TASK INPUT:
---*---

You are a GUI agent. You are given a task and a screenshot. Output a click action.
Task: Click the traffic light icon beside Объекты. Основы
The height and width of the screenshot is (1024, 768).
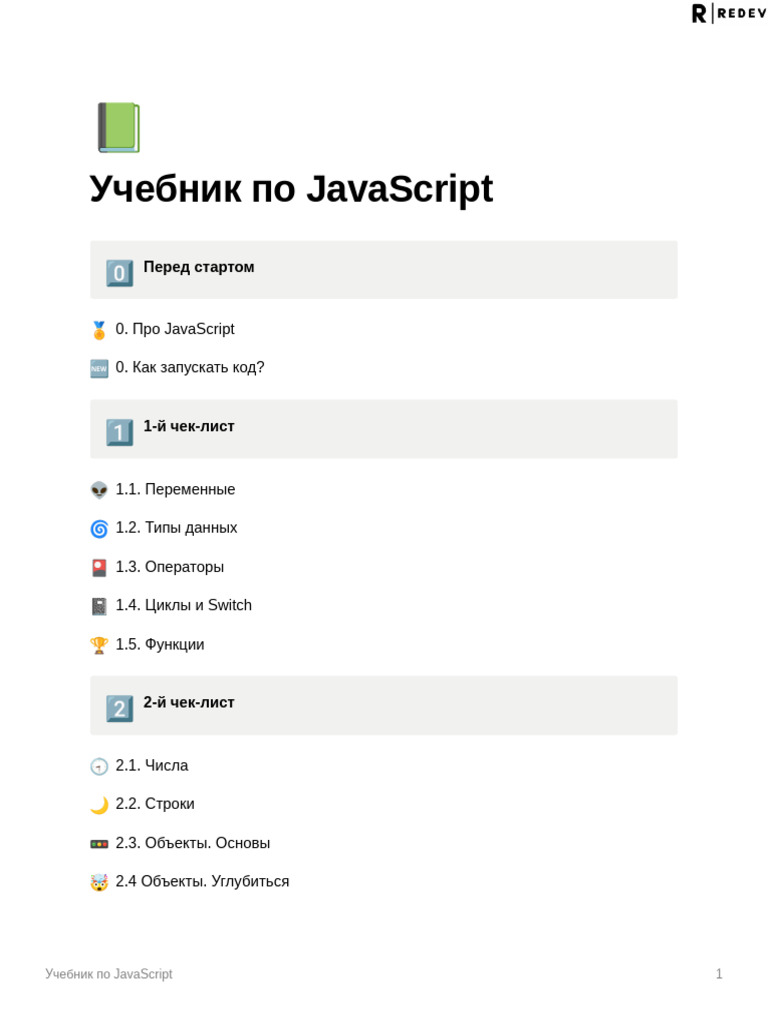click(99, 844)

---*---

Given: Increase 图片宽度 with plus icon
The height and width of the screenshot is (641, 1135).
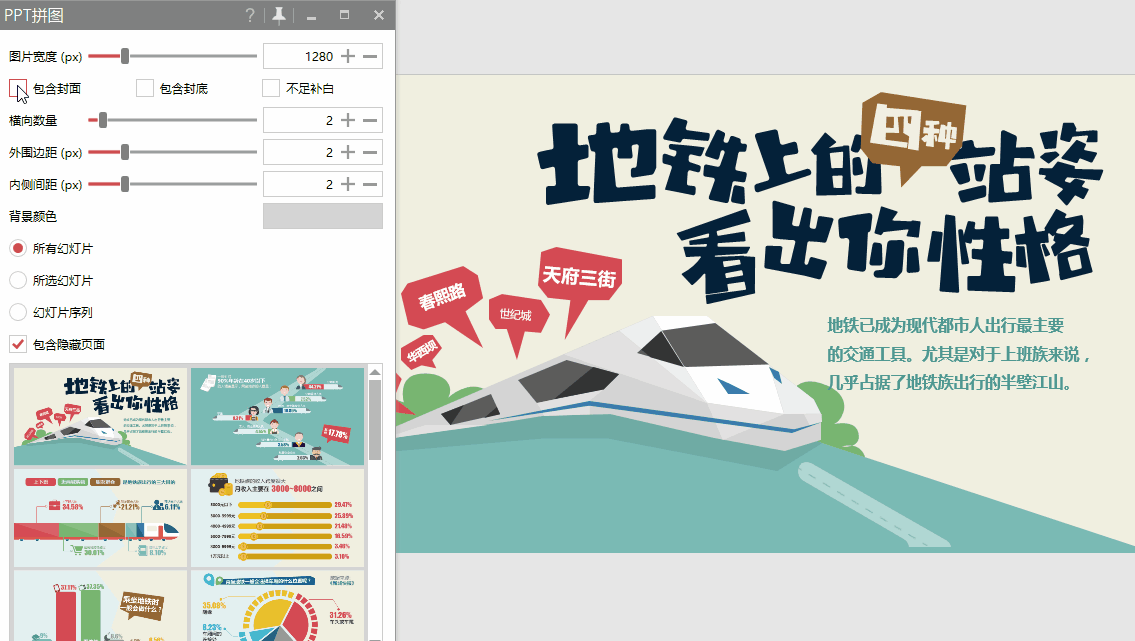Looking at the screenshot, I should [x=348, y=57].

---*---

ACTION ITEM:
If a line in the records above contains the string "icon", copy that line out.

YOUR SOLUTION:
Task: Click the traffic light icon beside Объекты. Основы
Given: Increase 图片宽度 with plus icon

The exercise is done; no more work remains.